17. Mind and Body / C. Functionalism / 8. Functionalism critique
Could a creature without a brain be in the right functional state for pain? [Block]
     Full Idea: If pain is a functional state, it cannot be a brain state, because creatures without brains could realise the same Turing machine as creatures with brains.
     From: Ned Block (Troubles with Functionalism [1978], p. 70)
     A reaction: This strikes me as being a poorly grounded claim. There may be some hypothetical world where brainless creatures implement all our functions, but from here brains look the only plausible option.
Not just any old functional network will have mental states [Block]
     Full Idea: If there are any fixed points in the mind-body problem, one of them is that the economy of Bolivia could not have mental states, no matter how it is distorted.
     From: Ned Block (Troubles with Functionalism [1978], p. 86)
     A reaction: It is hard to disagree with this, but then it can hardly be a serious suggestion that anyone could see how to reconfigure an economy so that it mapped the functional state of the human brain. This is not a crucial problem.

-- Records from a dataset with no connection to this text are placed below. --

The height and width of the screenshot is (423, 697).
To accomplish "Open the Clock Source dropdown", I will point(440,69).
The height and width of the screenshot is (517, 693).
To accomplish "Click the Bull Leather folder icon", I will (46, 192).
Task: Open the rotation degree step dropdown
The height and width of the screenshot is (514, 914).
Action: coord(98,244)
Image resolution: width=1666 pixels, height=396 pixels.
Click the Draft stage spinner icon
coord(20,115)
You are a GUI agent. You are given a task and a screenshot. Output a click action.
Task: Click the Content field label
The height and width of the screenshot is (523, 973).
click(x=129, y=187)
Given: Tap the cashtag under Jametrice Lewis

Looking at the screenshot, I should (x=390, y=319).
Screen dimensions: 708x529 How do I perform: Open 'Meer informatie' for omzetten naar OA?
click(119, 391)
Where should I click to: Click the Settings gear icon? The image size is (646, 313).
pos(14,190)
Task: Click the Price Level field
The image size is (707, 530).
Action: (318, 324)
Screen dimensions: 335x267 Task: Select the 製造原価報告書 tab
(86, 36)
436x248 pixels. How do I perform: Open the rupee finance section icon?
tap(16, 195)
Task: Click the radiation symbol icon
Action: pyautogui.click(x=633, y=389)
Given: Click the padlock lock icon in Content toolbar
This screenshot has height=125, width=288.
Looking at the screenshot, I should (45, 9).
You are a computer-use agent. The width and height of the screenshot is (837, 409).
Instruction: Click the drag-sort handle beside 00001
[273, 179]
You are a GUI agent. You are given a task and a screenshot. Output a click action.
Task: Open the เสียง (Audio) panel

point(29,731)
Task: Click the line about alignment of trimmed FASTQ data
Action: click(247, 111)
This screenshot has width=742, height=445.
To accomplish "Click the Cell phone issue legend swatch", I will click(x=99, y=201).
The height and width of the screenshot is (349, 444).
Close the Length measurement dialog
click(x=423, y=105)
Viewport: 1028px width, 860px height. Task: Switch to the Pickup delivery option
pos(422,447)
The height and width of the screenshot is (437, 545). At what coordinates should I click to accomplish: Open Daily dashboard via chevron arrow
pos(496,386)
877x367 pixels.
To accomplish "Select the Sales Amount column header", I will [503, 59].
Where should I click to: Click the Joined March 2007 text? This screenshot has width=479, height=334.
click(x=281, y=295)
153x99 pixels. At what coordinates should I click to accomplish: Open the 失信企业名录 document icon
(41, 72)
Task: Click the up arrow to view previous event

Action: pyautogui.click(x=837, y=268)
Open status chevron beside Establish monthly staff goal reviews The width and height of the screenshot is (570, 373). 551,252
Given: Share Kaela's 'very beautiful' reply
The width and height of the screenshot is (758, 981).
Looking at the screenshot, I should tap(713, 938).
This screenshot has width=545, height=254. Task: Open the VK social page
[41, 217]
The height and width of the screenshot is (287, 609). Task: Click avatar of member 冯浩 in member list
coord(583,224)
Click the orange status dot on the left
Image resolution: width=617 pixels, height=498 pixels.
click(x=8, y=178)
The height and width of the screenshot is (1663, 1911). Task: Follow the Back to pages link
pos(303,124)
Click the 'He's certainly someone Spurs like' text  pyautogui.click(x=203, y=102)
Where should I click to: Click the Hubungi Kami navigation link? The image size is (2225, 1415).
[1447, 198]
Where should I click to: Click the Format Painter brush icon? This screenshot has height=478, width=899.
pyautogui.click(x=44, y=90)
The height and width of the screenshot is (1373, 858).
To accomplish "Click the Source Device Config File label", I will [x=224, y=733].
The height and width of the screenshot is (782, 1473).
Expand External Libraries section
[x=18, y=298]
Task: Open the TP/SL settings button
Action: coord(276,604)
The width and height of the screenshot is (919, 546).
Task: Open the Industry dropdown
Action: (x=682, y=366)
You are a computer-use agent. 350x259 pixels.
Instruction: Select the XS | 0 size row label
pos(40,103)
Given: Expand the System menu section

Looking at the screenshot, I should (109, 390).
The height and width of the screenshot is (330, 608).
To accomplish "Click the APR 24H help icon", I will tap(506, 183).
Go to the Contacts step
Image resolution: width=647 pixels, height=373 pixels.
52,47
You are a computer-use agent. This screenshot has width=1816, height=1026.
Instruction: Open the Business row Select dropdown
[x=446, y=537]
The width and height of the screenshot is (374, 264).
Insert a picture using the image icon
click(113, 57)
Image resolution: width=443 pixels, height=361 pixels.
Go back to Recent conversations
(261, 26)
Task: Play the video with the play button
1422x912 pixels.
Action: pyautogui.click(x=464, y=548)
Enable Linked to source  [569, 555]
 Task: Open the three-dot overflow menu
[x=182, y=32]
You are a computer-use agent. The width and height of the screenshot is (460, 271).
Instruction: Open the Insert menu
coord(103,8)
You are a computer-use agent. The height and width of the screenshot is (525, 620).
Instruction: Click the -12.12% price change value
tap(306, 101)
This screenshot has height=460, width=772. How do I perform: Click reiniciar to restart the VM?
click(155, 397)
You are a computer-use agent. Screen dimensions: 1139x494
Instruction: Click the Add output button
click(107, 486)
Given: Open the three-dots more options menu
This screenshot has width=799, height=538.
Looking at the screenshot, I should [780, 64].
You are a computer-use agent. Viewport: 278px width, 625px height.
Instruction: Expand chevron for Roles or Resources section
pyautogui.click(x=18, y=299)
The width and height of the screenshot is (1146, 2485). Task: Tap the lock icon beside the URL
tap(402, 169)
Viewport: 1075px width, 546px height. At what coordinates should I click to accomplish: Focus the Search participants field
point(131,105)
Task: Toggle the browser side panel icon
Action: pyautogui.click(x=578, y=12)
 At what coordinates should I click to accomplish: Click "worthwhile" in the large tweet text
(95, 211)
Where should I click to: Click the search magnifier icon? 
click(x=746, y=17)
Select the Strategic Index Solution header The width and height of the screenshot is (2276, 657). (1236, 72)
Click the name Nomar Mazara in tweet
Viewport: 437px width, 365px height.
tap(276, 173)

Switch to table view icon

In functionalism, what are the special inputs and outputs of conscious creatures? [Block]
     Full Idea: In functionalism, it is very hard to see how there could be a single physical characterization of the inputs and outputs of all and only creatures with mentality.
     From: Ned Block (Troubles with Functionalism [1978], p. 87)
     A reaction: It would be theoretically possible if the only way to achieve mentality was to have a particular pattern of inputs and outputs. I don't think, though, that 'mentality' is an all-or-nothing concept.
17. Mind and Body / E. Mind as Physical / 7. Anti-Physicalism / b. Multiple realisability
Physicalism is prejudiced in favour of our neurology, when other systems might have minds [Block]
     Full Idea: Physicalism is a chauvinist theory: it withholds mental properties from systems that in fact have them.
     From: Ned Block (Troubles with Functionalism [1978], p. 71)
     A reaction: This criticism interprets physicalism too rigidly. There may be several ways to implement a state. My own view is that other systems might implement our functions, but they won't experience them in a human way.
18. Thought / B. Mechanics of Thought / 6. Artificial Thought / b. Turing Machines
Simple machine-functionalism says mind just is a Turing machine [Block]
     Full Idea: In the simplest Turing-machine version of functionalism (Putnam 1967), mental states are identified with the total Turing-machine state, involving a machine table and its inputs and outputs.
     From: Ned Block (Troubles with Functionalism [1978], p. 70)
     A reaction: This obviously invites the question of why mental states would be conscious and phenomenal, given that modern computers are devoid of same, despite being classy Turing machines.
A Turing machine, given a state and input, specifies an output and the next state [Block]
     Full Idea: In a Turing machine, given any state and input, the machine table specifies an output and the next state. …To have full power the tape must be infinite in at least one direction, and be movable in both directions.
     From: Ned Block (Troubles with Functionalism [1978], p. 71)
     A reaction: In retrospect, the proposal that this feeble item should be taken as a model for the glorious complexity and richness of human consciousness doesn't look too plausible.
19. Language / C. Assigning Meanings / 1. Syntax
Intuition may say that a complex sentence is ungrammatical, but linguistics can show that it is not [Block]
     Full Idea: Linguistics rejects (on theoretical grounds) the intuition that the sentence "the boy the girl the cat bit scratched died" is ungrammatical.
     From: Ned Block (Troubles with Functionalism [1978], p. 78)
     A reaction: Once we have disentangled it, we practical speakers have no right to say it is ungrammatical. It isn't only theory. The sentence is just stylistically infelicitous.